I've been trying to cram as much PhD study as possible into the final weeks before parenthood upends everything I've been accustomed to, and while I've continue to see a reasonable number of films I've been remiss in writing up any notes afterwards. As a consequence, before I managed to construct any sensible thoughts on The Kids Are All Right I read the terrific end-of-2010 discussion at Dennis Cozzalio's blog Sergio Leone and the Infield Fly Rule, which features the film prominently.
Dennis himself and Sheila O'Malley, proprietor of The Sheila Variations, hit on several of the issues that bothered me when watching the film, most obviously the resolution: although it has a certain open-endedness, suggesting a story that continues well beyond the credits, the conclusion still came across as far too neat for a film that was otherwise trying to give a sense of nuance to our picture of family life. Indeed, the overall narrative is familiar from more ostensibly mainstream fare - a settled, closed group, in this a family with two moms, disrupted by the arrival of a new presence, the sperm donor who made the family possible. The film, to me, seems to want to have its cake and eat it - suggesting a more unusual narrative than it is ultimately prepared to deliver, just as it complicates our picture of lesbian sexuality while also seeming to suggest that some lesbians just need to find the right man.

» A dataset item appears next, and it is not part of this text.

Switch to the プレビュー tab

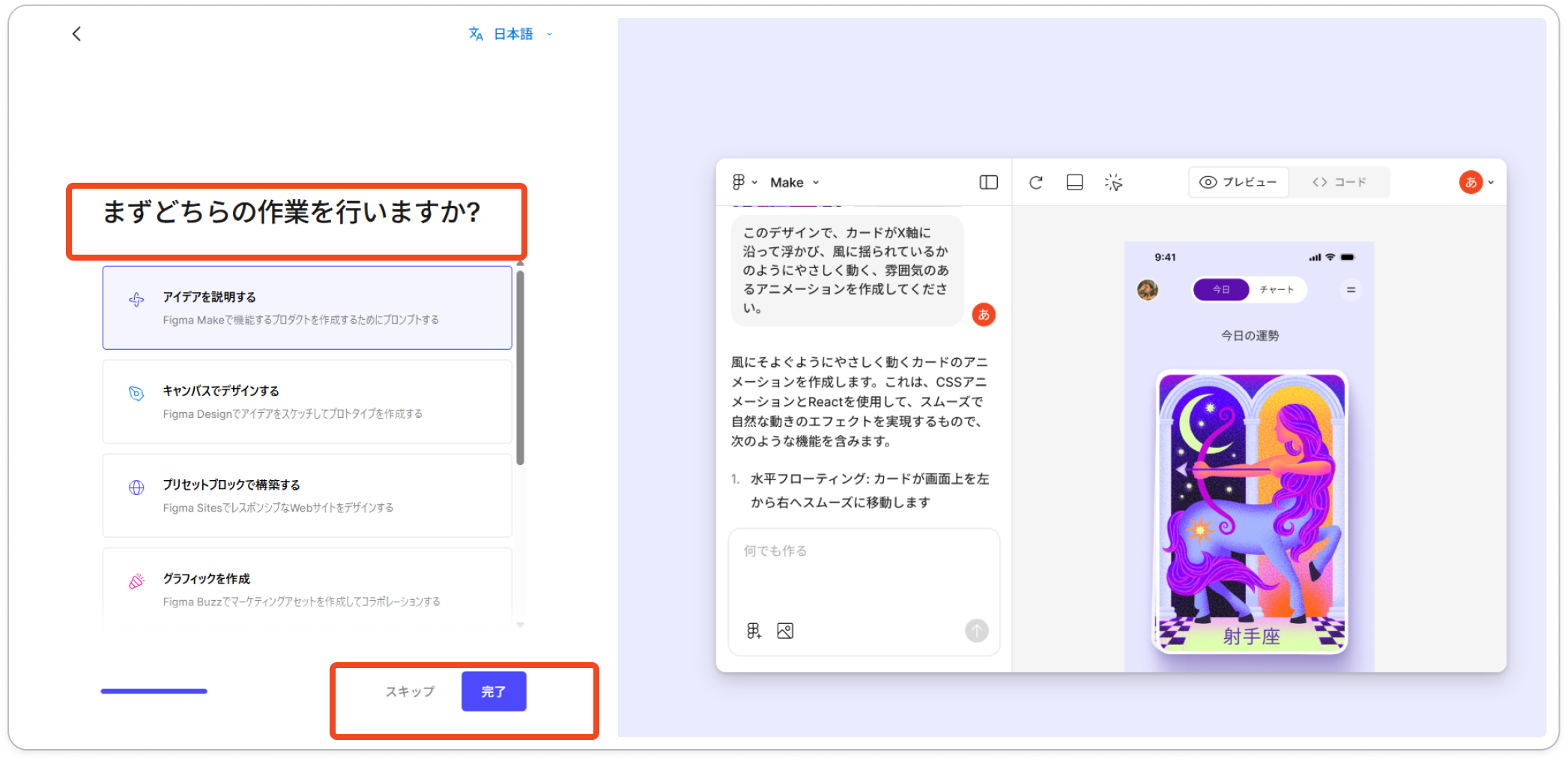[x=1238, y=182]
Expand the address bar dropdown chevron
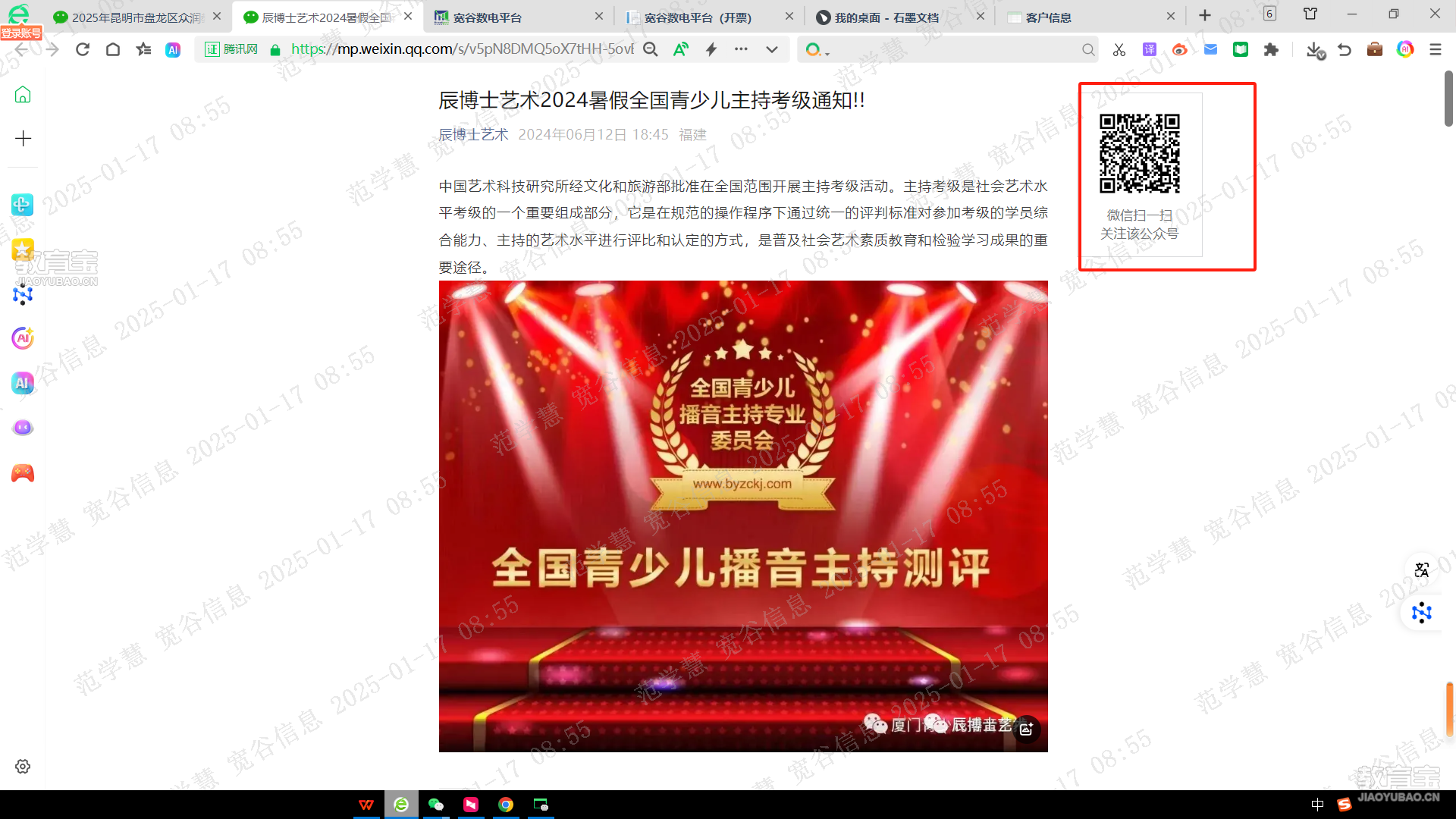The height and width of the screenshot is (819, 1456). [x=772, y=49]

What does work, though - beyond the terrific acting ensemble - is the loose, sunny feel of the film, set against a perfect California summer when everything in this particular family is on the verge of change. Cholodenko transitions easily between gorgeous establishing shots of her suburban locations and handheld camerawork that underlines the jittery tension of other sequences, such as the angry confrontation that ensues when Mark Ruffalo's easygoing character gives a motorbike ride to his (biological) daughter. The motorbike ride itself is just one in a series of lovely scenes extolling the pleasures of life on the move - an early sequence with a bike gives a sense of never-ending youth, while later a long drive on the highway somehow functions as a catharsis for the befuddled, angry characters.